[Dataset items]
---+---
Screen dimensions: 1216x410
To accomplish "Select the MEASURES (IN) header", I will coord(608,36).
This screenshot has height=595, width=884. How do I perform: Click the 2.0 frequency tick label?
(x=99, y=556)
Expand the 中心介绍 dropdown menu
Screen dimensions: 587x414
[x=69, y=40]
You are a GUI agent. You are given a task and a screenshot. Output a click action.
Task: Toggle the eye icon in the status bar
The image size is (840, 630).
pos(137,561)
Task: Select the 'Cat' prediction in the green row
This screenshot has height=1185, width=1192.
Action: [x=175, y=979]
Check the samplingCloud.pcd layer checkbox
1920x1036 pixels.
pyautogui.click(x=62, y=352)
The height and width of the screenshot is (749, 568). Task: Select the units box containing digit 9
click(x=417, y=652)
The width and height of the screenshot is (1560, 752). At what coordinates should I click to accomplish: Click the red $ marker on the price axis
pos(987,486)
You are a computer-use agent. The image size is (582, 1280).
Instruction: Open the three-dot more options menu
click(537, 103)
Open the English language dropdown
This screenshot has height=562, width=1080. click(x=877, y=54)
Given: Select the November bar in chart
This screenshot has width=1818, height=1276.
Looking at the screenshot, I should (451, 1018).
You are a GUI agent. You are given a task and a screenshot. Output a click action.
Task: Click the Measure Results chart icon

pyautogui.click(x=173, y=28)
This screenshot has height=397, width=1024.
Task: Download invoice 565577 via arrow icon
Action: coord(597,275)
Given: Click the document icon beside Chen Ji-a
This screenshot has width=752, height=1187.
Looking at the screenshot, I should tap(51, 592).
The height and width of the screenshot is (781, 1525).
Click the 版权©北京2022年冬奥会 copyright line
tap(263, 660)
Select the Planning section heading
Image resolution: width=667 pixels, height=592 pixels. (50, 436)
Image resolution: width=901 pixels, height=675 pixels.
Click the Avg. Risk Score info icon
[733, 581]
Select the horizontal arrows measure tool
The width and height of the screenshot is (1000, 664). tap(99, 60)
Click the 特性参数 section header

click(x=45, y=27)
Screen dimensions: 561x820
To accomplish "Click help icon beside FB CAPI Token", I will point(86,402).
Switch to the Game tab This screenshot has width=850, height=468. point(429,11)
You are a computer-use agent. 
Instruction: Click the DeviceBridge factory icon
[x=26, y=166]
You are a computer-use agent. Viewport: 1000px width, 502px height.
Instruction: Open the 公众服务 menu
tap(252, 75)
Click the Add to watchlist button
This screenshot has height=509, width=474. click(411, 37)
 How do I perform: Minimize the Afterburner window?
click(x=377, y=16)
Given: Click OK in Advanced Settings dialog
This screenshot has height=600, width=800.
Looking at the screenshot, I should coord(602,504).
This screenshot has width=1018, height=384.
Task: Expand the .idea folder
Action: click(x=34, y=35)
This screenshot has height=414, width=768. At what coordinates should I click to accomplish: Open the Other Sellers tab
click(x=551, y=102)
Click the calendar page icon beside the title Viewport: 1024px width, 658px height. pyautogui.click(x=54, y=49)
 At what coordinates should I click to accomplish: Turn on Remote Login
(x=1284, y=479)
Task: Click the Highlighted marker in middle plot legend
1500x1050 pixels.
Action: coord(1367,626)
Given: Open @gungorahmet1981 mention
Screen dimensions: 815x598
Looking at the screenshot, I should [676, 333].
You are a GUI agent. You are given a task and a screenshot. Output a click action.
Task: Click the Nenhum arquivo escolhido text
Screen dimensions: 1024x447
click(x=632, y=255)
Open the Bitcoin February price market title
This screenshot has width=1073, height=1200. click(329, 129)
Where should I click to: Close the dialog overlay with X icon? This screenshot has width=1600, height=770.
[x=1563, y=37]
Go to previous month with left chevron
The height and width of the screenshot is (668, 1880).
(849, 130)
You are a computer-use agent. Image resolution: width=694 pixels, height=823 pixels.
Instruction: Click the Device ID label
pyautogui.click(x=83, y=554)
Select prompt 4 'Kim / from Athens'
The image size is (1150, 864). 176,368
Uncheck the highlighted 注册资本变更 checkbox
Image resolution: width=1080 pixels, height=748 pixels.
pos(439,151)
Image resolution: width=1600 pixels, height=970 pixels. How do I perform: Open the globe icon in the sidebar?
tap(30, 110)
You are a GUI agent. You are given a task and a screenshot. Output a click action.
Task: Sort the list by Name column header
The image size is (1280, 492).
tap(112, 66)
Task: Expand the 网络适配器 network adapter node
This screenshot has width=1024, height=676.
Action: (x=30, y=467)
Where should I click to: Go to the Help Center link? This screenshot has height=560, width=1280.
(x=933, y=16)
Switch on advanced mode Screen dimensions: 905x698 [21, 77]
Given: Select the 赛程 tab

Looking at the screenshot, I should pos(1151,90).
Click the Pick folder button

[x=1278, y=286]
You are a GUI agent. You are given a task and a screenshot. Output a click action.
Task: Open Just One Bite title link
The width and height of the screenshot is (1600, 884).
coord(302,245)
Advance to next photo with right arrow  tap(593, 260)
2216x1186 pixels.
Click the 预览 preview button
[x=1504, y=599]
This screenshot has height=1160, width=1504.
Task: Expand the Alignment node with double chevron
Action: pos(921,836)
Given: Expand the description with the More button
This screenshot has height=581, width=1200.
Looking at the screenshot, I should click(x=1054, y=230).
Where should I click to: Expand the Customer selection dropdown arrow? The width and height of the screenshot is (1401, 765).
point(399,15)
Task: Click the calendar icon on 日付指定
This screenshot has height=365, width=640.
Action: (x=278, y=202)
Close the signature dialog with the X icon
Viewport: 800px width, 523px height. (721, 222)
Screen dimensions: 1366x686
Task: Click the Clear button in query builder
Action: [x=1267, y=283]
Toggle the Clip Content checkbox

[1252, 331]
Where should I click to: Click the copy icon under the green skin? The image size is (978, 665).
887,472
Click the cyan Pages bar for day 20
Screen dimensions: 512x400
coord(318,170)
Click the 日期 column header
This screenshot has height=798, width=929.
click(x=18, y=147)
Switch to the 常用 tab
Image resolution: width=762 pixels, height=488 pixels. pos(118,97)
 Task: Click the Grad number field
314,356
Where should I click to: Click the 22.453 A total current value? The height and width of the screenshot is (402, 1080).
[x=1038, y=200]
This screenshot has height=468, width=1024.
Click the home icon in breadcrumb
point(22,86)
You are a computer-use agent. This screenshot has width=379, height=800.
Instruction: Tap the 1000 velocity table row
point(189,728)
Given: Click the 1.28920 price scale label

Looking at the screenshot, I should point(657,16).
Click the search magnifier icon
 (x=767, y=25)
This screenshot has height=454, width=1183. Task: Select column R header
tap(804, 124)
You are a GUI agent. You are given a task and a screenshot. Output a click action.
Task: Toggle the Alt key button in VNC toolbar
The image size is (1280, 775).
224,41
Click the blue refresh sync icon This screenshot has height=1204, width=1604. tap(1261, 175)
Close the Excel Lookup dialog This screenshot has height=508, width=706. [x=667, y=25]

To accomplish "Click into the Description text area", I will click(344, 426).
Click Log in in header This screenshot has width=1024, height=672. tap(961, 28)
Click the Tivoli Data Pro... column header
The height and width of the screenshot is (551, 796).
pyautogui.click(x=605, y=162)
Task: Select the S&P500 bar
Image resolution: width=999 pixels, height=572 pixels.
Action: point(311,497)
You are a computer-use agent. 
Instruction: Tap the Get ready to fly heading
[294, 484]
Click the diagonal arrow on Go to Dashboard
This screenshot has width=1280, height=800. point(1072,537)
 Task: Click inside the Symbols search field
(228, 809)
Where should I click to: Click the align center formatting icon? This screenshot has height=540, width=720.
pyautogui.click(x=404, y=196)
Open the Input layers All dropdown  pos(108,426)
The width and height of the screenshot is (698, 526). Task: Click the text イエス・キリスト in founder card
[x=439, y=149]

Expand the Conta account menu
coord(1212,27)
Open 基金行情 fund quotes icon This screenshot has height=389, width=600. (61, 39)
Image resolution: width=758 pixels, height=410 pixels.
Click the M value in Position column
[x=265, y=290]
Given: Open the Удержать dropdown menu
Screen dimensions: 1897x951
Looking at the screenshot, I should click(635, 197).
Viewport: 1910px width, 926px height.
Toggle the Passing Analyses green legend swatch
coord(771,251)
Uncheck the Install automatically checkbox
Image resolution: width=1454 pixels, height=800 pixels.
---+---
Begin at the line that has "Close the signature dialog with the X icon" in the entries above; stop after the line that has "This screenshot has height=468, width=1024.". Transcribe exactly those lines and no others.

Close the signature dialog with the X icon
Viewport: 800px width, 523px height. (721, 222)
Screen dimensions: 1366x686
Task: Click the Clear button in query builder
Action: [x=1267, y=283]
Toggle the Clip Content checkbox

[1252, 331]
Where should I click to: Click the copy icon under the green skin? The image size is (978, 665).
887,472
Click the cyan Pages bar for day 20
Screen dimensions: 512x400
coord(318,170)
Click the 日期 column header
This screenshot has height=798, width=929.
click(x=18, y=147)
Switch to the 常用 tab
Image resolution: width=762 pixels, height=488 pixels. pos(118,97)
 Task: Click the Grad number field
314,356
Where should I click to: Click the 22.453 A total current value? The height and width of the screenshot is (402, 1080).
[x=1038, y=200]
This screenshot has height=468, width=1024.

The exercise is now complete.